The Bank of Canada considered raising its key rate earlier in April

(Ottawa) The Bank of Canada considered raising interest rates earlier in April amid concerns it was too slow to react to persistent inflation.


In its summary of deliberations released on Wednesday, the central bank said the main reasons its governing board was considering another rate hike were the resilience of economic growth, the potential difficulty of pushing inflation from 3% to 2 % and the risk of waiting too long to respond to persistent inflationary pressures.

The central bank seems to be optimistic that inflation will slow to 3% by the middle of the year, but fears that the return to 2% will take longer since the prices of services remain high.

In the end, the Bank of Canada kept its key rate at 4.5% on April 12, and decided to wait for further economic data to determine whether rates should rise further.

“The (governing) board has therefore decided to maintain the target for the overnight rate at 4.5% and to continue to assess whether monetary policy is tight enough to allow inflation to return to the target of 2 %,” the Bank of Canada said.

The Bank of Canada earlier this year announced its intention to suspend its aggressive rate hike cycle, noting that it does not plan to raise its key rate again unless inflation and the economy are weak. stronger than expected.

Its decision to maintain its key rate was supported by its outlook for growth and inflation, which remain largely unchanged, and by signs that demand, inflation and the labor market will ease in the coming quarters.

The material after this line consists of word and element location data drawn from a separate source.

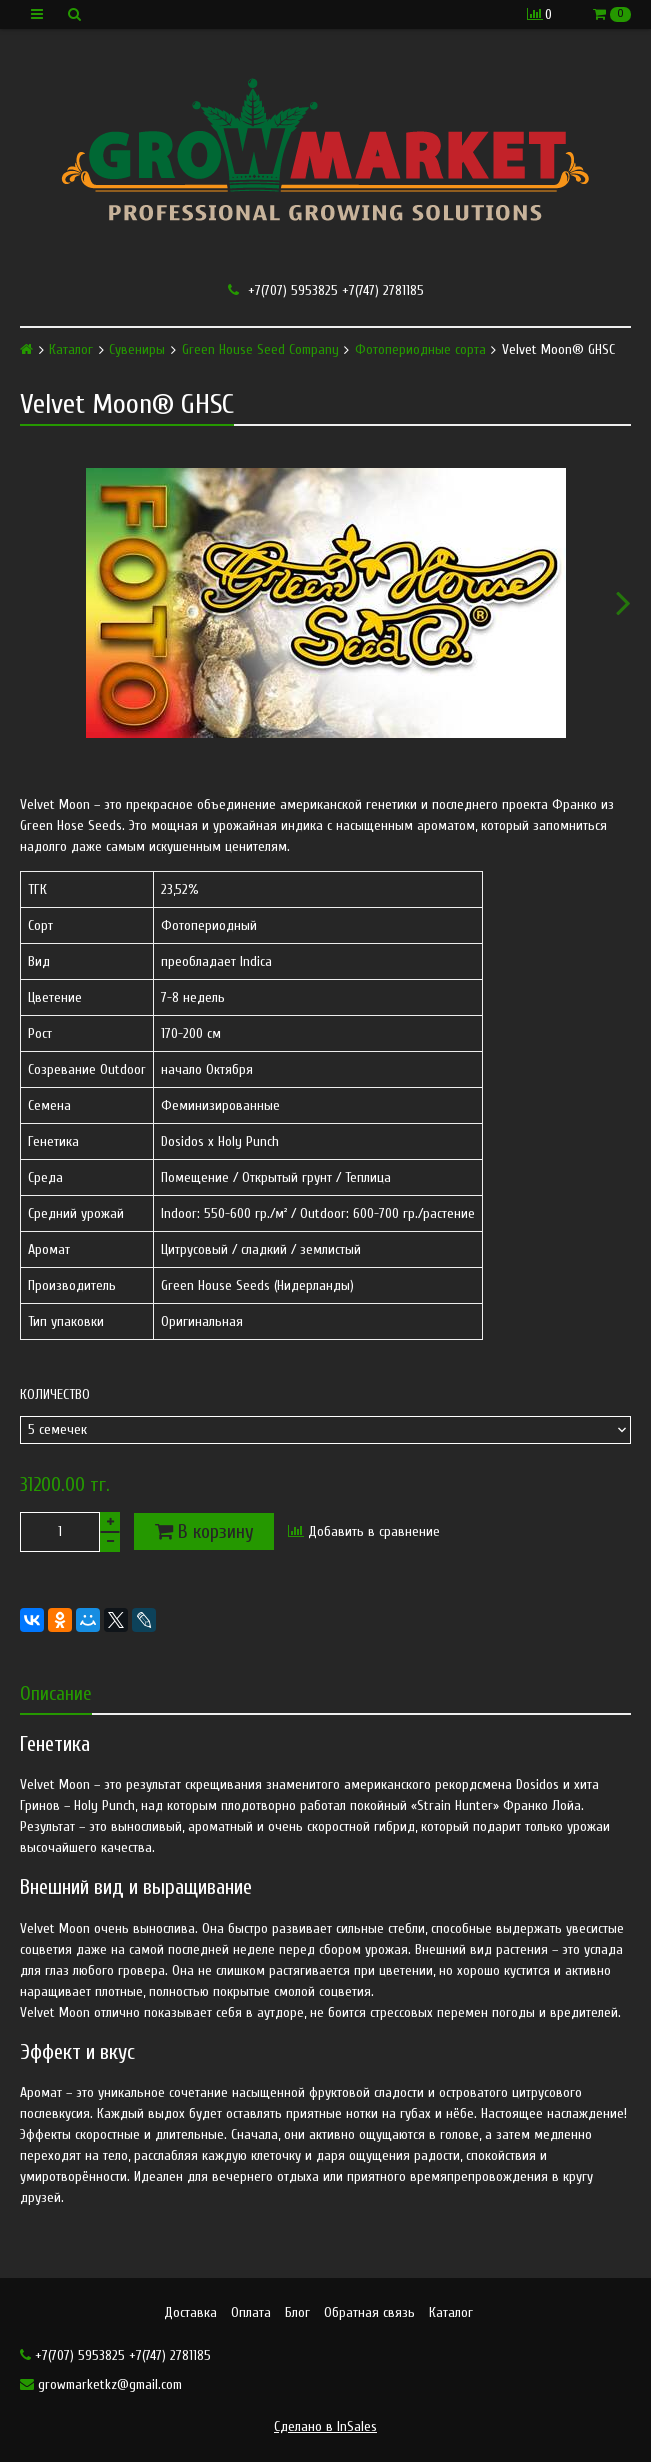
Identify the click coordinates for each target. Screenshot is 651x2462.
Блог (297, 2312)
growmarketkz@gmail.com (101, 2384)
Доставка (190, 2312)
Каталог (71, 350)
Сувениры (137, 350)
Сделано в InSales (325, 2426)
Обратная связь (369, 2312)
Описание (56, 1693)
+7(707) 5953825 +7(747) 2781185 (326, 290)
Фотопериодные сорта (420, 350)
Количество (55, 1395)
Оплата (251, 2312)
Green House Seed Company (260, 350)
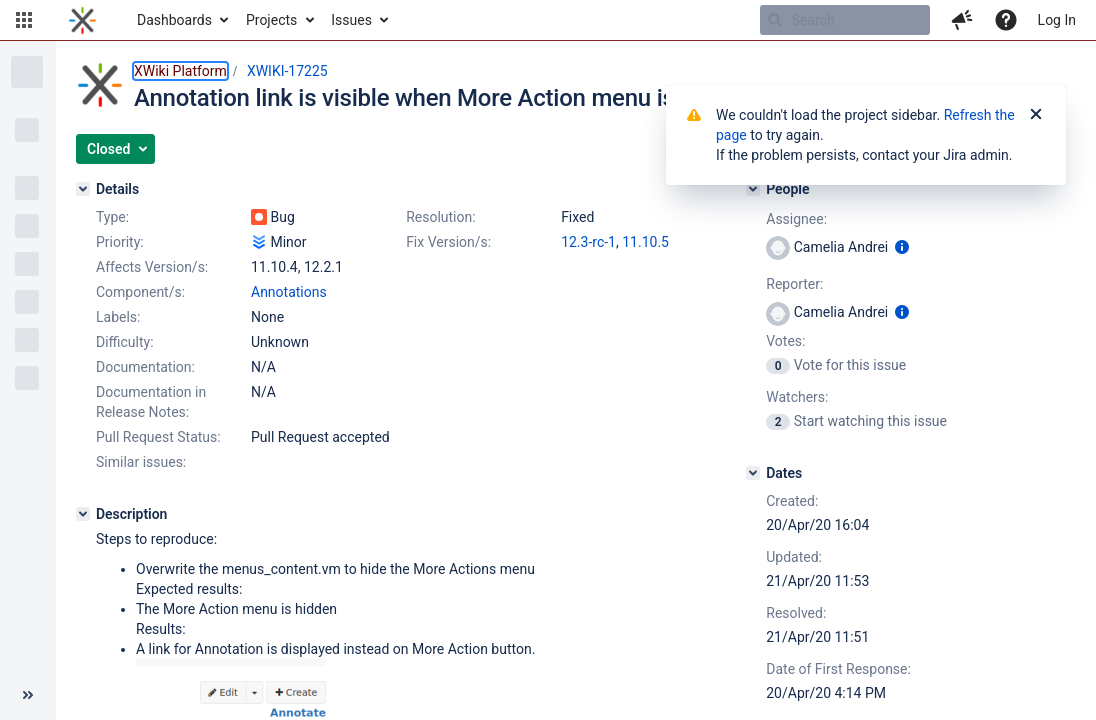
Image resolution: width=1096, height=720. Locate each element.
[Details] (83, 189)
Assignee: (796, 219)
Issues (351, 20)
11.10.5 (645, 242)
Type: (112, 217)
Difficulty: (125, 342)
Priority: (120, 242)
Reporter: (794, 284)
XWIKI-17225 (287, 71)
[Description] (83, 514)
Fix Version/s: (448, 242)
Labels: (118, 317)
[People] (753, 189)
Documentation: (145, 367)
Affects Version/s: (152, 267)
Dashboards (174, 20)
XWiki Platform (180, 71)
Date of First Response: (838, 669)
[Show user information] (902, 247)
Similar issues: (141, 462)
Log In (1057, 20)
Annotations (289, 292)
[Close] (1036, 115)
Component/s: (140, 292)
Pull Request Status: (158, 437)
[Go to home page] (82, 20)
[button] (24, 20)
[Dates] (753, 473)
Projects (271, 20)
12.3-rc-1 (588, 242)
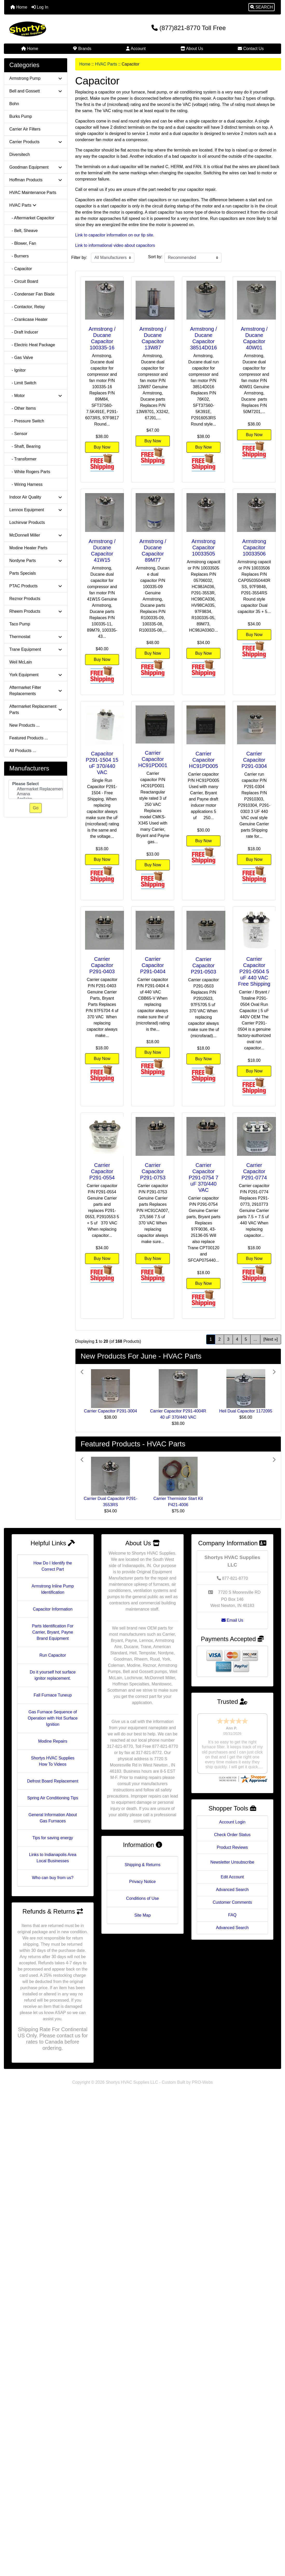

At the time of its interest rate decision, inflation had slowed to 5.2% in February. The latest data show that inflation continued this trajectory, standing at 4.3% in March.

Although the potential challenges ahead did not convince the Bank of Canada to raise interest rates, it left the door open for further rate hikes and warned that Canadians should not anticipate cuts. rate this year.

“Members (of the board) agreed that while more downside risk remained, based on their current outlook, a rate cut later this year did not appear to be the most plausible scenario,” he said. underlined the bank on Wednesday.

The decision to maintain its key interest rate comes as the economy is showing stronger than expected. This is despite the fact that the Bank of Canada’s key interest rate is at its highest level since 2007, making borrowing more expensive for Canadians and businesses.

After posting zero growth in the fourth quarter, the Canadian economy seems to be rebounding in the first quarter. Real gross domestic product rose 0.5% in January and Statistics Canada’s preliminary estimate in February suggested growth of 0.3% that month.

The labor market is also robust, with companies continuing to hire. Canada’s unemployment rate remained at 5% in March, hovering near record lows.

Although the jobs added in recent months seem puzzling, economists have noted that strong population growth explains some of the strength in the labor market.

The Bank of Canada also made this point in its summary of proceedings.

“In this context, there was perhaps no reason to be surprised at the high number of hirings in the previous months, revealed by the Labor Force Survey. Faster population growth would perhaps translate into stronger employment growth than the historical trend, without fueling tensions in the labor market, “said the Bank of Canada.